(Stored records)
========

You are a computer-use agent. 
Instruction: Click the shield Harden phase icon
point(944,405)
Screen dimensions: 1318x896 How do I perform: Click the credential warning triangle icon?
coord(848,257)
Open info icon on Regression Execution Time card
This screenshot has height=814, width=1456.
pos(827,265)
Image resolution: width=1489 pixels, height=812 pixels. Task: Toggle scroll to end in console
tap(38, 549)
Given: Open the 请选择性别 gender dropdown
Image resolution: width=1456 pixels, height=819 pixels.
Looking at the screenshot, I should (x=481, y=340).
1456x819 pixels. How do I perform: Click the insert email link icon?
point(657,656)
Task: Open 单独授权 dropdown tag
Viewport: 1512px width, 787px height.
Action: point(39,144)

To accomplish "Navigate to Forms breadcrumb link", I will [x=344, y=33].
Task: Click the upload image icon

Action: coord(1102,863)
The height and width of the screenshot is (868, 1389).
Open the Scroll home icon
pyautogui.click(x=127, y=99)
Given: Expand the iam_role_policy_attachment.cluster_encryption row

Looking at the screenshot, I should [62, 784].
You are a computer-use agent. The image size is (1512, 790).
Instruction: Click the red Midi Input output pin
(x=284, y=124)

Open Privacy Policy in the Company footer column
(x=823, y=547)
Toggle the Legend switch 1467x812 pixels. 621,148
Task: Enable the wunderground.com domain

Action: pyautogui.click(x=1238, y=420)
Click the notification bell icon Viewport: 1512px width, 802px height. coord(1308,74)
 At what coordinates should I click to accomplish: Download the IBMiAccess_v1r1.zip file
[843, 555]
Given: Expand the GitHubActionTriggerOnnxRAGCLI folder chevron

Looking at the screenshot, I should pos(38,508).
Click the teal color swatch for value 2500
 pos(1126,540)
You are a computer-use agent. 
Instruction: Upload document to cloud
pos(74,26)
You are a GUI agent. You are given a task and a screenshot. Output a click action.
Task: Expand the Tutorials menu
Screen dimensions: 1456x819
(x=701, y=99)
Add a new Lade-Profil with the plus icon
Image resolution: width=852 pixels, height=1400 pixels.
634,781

========

What is being asked
Each record above must be restated in full, word for word.

Solution
You are a computer-use agent. 
Instruction: Click the shield Harden phase icon
point(944,405)
Screen dimensions: 1318x896 How do I perform: Click the credential warning triangle icon?
coord(848,257)
Open info icon on Regression Execution Time card
This screenshot has height=814, width=1456.
pos(827,265)
Image resolution: width=1489 pixels, height=812 pixels. Task: Toggle scroll to end in console
tap(38, 549)
Given: Open the 请选择性别 gender dropdown
Image resolution: width=1456 pixels, height=819 pixels.
Looking at the screenshot, I should (x=481, y=340).
1456x819 pixels. How do I perform: Click the insert email link icon?
point(657,656)
Task: Open 单独授权 dropdown tag
Viewport: 1512px width, 787px height.
Action: point(39,144)

To accomplish "Navigate to Forms breadcrumb link", I will [x=344, y=33].
Task: Click the upload image icon

Action: coord(1102,863)
The height and width of the screenshot is (868, 1389).
Open the Scroll home icon
pyautogui.click(x=127, y=99)
Given: Expand the iam_role_policy_attachment.cluster_encryption row

Looking at the screenshot, I should [62, 784].
You are a computer-use agent. The image size is (1512, 790).
Instruction: Click the red Midi Input output pin
(x=284, y=124)

Open Privacy Policy in the Company footer column
(x=823, y=547)
Toggle the Legend switch 1467x812 pixels. 621,148
Task: Enable the wunderground.com domain

Action: pyautogui.click(x=1238, y=420)
Click the notification bell icon Viewport: 1512px width, 802px height. coord(1308,74)
 At what coordinates should I click to accomplish: Download the IBMiAccess_v1r1.zip file
[843, 555]
Given: Expand the GitHubActionTriggerOnnxRAGCLI folder chevron

Looking at the screenshot, I should pos(38,508).
Click the teal color swatch for value 2500
 pos(1126,540)
You are a computer-use agent. 
Instruction: Upload document to cloud
pos(74,26)
You are a GUI agent. You are given a task and a screenshot. Output a click action.
Task: Expand the Tutorials menu
Screen dimensions: 1456x819
(x=701, y=99)
Add a new Lade-Profil with the plus icon
Image resolution: width=852 pixels, height=1400 pixels.
634,781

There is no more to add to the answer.